Today, I’m going to teach you how to connect to anyone (including a billionaire). It’s a tried, tested and true approach that’s helped me connect to anyone I have an interest in meeting — from regular start-up entrepreneurs to billionaires. It’s kind of like online dating, in that you don’t know where those connections could lead, but it’s always better to put yourself out there because — who knows? It could develop into an incredible business opportunity, or even a deep friendship that lasts a lifetime.
Entrepreneurship is hard and can get quite lonely — having friends who know what you’re going through and can be there for you (and vice versa) can be the support system that keeps you going when you have thoughts of giving up — they can keep you inspired and motivated.
So let’s suppose you want to connect with a super influential entrepreneur. Let’s take Gary Vaynerchuk as an example. Gary is a New York Timesbest-selling author, entrepreneur and investor who is one of the de facto authorities on social media. Maybe you’re building the next Snapchat and your goal is to get Gary to invest. Here’s what most people do — and it fails 99.9% of the time:
1. Find his email
This is actually pretty do-able. The trick here is to Google “Gary Vaynerchuk” + email. The quotation marks help ensure that all the search results return Gary Vaynerchuk exactly as written, as well as the term “email.” You’ll probably be able to dig something up.
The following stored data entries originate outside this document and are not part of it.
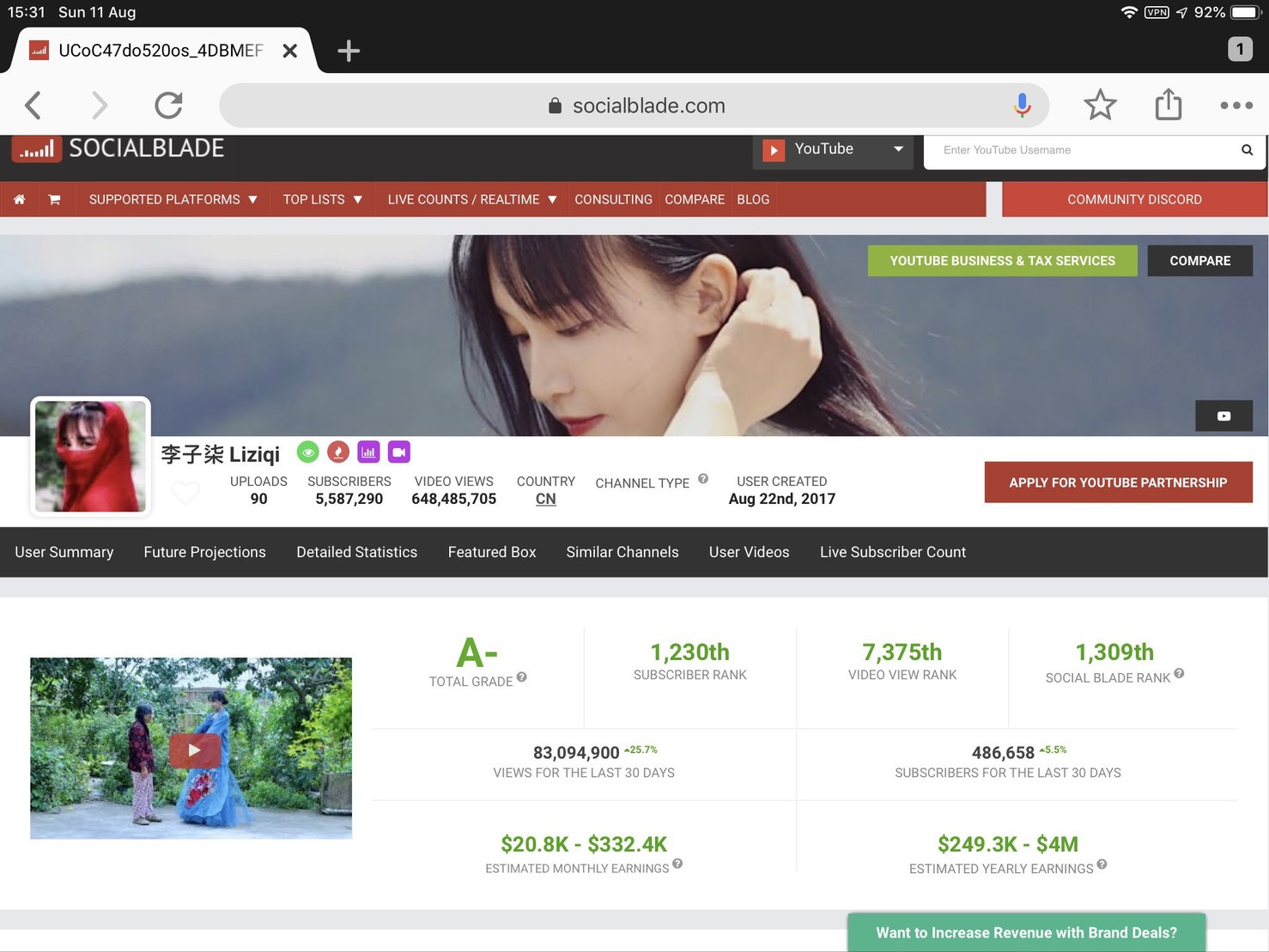This screenshot has height=952, width=1269.
Task: Click Apply for YouTube Partnership button
Action: coord(1117,482)
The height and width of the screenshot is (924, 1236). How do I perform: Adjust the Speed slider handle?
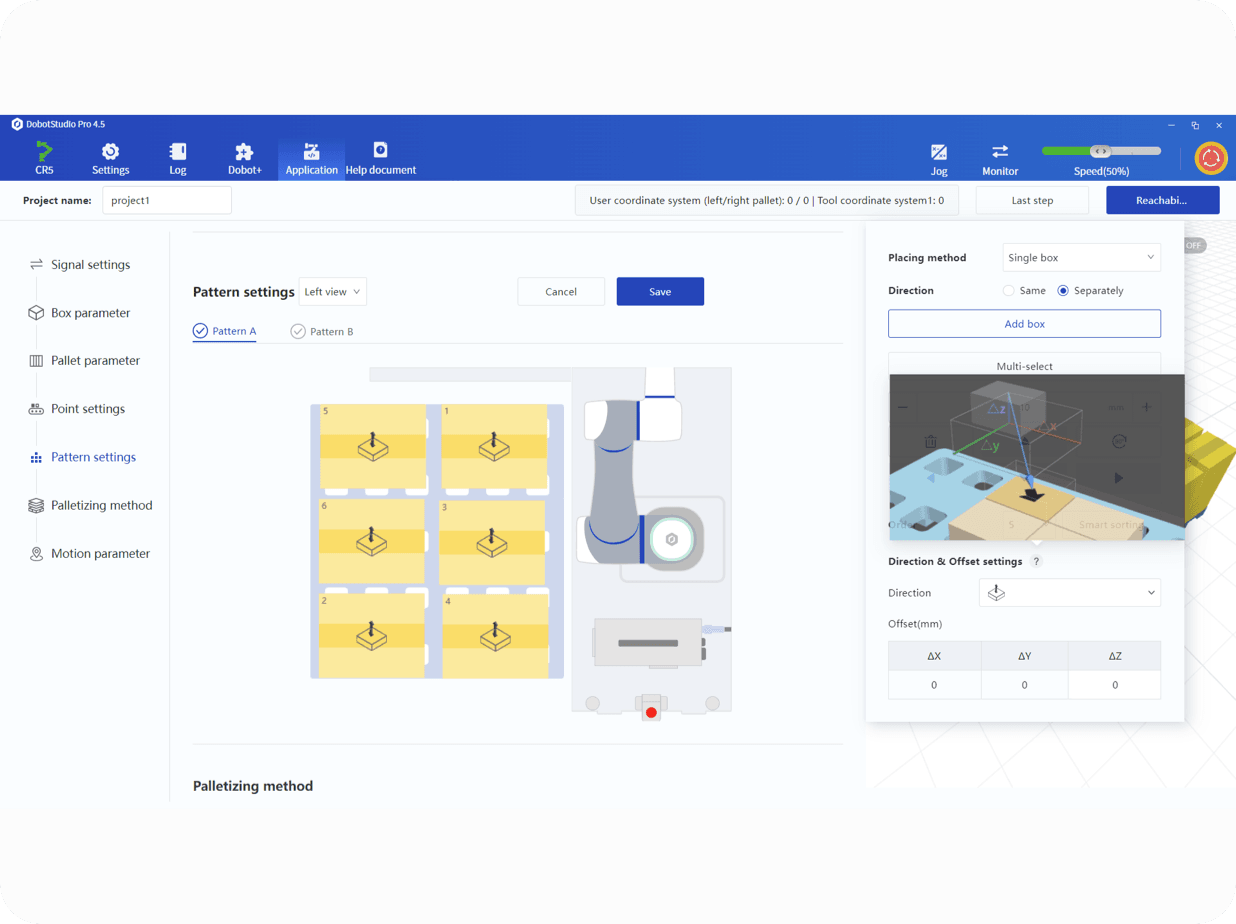(x=1100, y=151)
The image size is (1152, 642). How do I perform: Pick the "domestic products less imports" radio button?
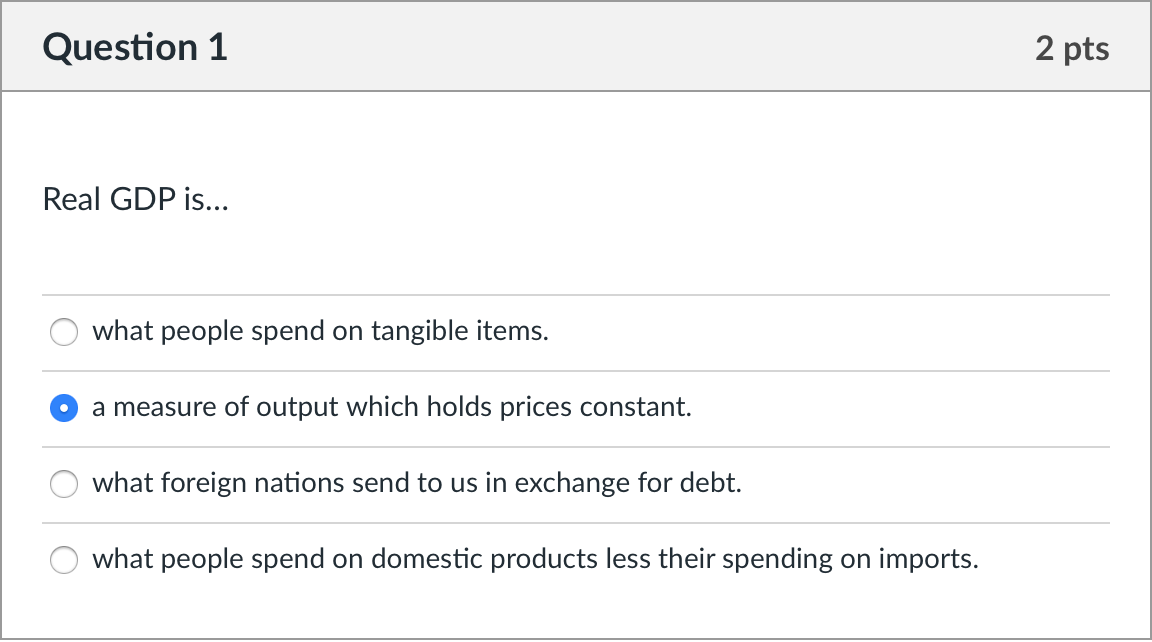click(x=63, y=560)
2. Have him respond to you
This is highly unlikely. Why? Because he gets bombarded with emails on the daily. There’s a good chance he’ll never even see your email. But if he does, even if whatever you’re doing is game-changing, he’ll probably be wondering: Who is this person? Remember, you haven’t gotten a “warm” intro from someone he respects and trusts. We’re only at step two, and we’re already in “highly unlikely” territory. It’s not looking good.
3. Have him agree to a meeting
Even if he does see your email, the chance of him responding and agreeing to a meeting is even less likely. He doesn’t know you and unless you’ve got a ton of social credibility by selling companies or raising a giant venture capital fund, chances are you won’t be able to close him.
4. Get him to open doors for you
In the event that he agrees to a meeting, you’ve got one chance to charm his pants off and make him think that whatever it is you’re doing is the greatest thing since sliced bread. That’s the only way he’ll invest or open other doors for you.
Bottom line is, the approach most people are taking to connect with highly influential people just doesn’t cut it.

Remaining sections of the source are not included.